*Work task*.
Using the records below, copy every line that holds the string "sidebar".

*Dataset entries*.
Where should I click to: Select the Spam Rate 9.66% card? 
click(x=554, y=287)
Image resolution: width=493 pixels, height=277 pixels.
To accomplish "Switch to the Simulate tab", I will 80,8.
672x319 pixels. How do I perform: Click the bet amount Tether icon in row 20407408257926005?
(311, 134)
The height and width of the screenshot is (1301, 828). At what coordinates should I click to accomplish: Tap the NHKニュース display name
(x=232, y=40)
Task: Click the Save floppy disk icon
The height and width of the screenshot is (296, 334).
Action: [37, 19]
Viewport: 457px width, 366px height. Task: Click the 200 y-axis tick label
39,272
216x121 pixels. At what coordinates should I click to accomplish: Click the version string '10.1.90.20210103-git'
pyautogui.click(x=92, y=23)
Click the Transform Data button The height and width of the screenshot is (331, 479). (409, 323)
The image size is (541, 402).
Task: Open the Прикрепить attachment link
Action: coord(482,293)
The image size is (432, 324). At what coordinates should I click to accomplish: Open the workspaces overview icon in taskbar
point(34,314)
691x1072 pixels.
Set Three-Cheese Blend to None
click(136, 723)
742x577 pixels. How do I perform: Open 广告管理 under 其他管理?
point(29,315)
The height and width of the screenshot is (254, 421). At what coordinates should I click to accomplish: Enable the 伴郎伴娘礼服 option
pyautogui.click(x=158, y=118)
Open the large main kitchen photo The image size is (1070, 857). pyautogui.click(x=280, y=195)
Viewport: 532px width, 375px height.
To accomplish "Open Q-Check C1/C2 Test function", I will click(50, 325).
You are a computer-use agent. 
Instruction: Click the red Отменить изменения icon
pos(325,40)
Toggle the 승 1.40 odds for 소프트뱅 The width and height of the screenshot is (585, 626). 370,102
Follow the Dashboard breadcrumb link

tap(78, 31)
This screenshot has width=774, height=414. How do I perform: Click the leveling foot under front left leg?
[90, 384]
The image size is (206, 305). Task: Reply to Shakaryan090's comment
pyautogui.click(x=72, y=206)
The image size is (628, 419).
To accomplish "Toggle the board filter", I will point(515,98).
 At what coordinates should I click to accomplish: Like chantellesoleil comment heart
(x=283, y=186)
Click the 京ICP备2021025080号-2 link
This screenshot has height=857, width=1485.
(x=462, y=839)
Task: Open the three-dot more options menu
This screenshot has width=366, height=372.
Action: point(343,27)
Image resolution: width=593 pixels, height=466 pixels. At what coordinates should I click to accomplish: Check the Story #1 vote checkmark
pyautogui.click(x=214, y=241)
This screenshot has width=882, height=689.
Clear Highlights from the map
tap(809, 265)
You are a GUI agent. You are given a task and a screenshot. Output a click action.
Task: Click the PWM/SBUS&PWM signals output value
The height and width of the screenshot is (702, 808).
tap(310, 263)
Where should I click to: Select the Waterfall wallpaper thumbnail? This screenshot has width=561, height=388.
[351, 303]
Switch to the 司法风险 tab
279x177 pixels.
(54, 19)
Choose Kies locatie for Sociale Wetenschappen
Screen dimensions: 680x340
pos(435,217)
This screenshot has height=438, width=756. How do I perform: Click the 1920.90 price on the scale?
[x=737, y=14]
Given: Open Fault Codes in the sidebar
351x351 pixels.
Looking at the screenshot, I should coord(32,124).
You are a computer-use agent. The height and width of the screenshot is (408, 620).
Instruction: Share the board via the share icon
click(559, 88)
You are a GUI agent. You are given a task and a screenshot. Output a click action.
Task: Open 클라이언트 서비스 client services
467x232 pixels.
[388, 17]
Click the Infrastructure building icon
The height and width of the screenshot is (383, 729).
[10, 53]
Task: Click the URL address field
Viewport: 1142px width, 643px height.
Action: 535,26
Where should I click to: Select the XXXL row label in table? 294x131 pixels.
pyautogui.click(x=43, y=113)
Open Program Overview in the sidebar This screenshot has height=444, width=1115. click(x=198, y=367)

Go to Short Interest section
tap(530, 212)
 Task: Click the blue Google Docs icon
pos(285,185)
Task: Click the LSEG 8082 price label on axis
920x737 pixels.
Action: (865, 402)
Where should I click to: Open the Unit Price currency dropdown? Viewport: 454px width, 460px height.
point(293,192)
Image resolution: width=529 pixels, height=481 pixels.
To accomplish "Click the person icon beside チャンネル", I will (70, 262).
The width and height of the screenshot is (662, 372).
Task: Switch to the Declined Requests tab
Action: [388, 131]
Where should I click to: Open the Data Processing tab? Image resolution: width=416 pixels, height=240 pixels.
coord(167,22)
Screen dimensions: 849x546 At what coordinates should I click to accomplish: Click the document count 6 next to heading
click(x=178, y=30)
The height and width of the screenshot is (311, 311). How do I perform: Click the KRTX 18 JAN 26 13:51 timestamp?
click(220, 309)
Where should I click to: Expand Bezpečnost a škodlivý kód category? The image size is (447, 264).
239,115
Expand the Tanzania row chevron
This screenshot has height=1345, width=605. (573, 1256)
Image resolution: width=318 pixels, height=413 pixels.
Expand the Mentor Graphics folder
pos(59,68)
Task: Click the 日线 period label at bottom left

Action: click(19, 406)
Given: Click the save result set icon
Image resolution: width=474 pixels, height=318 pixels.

*Exercise solution*.
Given: Open Fault Codes in the sidebar
Open Program Overview in the sidebar This screenshot has height=444, width=1115. click(x=198, y=367)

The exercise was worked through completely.